Enemy captured SIDI REZEGH. Bernard [the New Zealand Division] being attacked from EAST and WEST by tanks. Southern boys [South Africans] SW [sic] of Pt 175. You will recce SIDI REZEGH area first light and counter attack enemy tanks at all costs, subsequently rally South of Pt 175.

page 431

This seemed clear enough; but it could allow confusion between the panzers at Sidi Rezegh and the Italian tanks at Point 175, and it was followed up by other messages which further clouded the issue.
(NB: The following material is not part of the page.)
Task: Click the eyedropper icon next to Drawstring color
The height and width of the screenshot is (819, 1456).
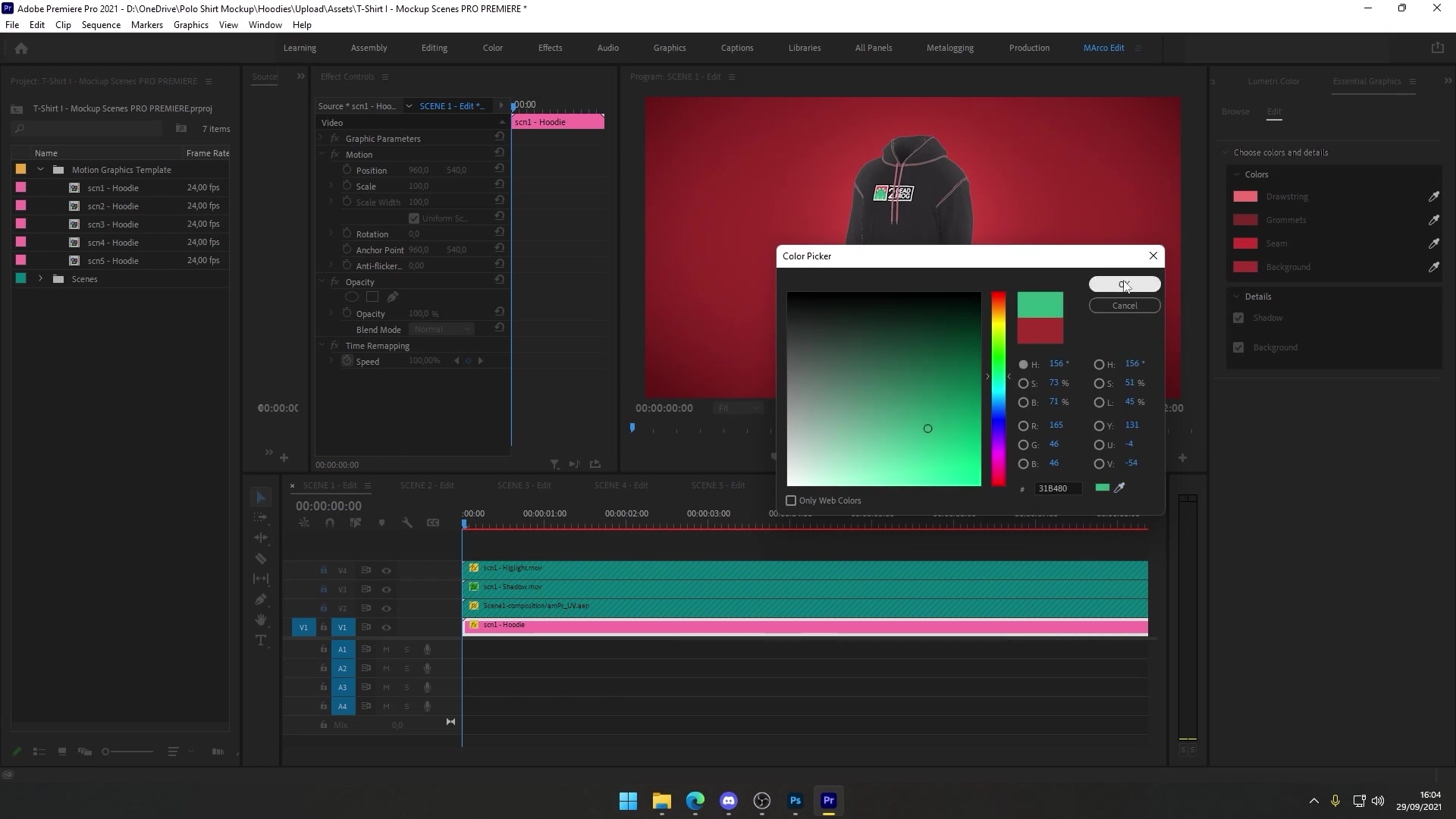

Gott was some miles away and had a curious view of the situation which was hard to reconcile with any such crisis as Godwin-Austen's signal presumed. He thought enemy pressure in the Ed Duda area was somehow meant to extricate 21 Panzer ‘from a bad position’1 in the area north of Belhamed so that Africa Corps could concentrate at El Adem either to cover a major retreat or to counter-attack the British armour. That the destruction of the New Zealand Division was part of the enemy's scheme did not fit his picture at all, and he had no idea that 21 Panzer actually lay astride the Trigh Capuzzo east of that division. The New Zealand Division was the contents of a huge cauldron which Rommel was trying to bring to the boil; but Gott saw it rather as a wedge which was splitting the depleted enemy armour and hastening its destruction by cutting off much of its supplies. He felt it was at last time to concentrate the Jock Columns, but in defence of the exposed flanks of 1 South African Brigade and not of the New Zealand positions, and issued an order to this effect at 5.10 a.m.

1 7 Armd Div ‘I’ Summary No. 42 of 11.30 a.m., 1 Dec (from information received up to 9 p.m. on 30 Nov).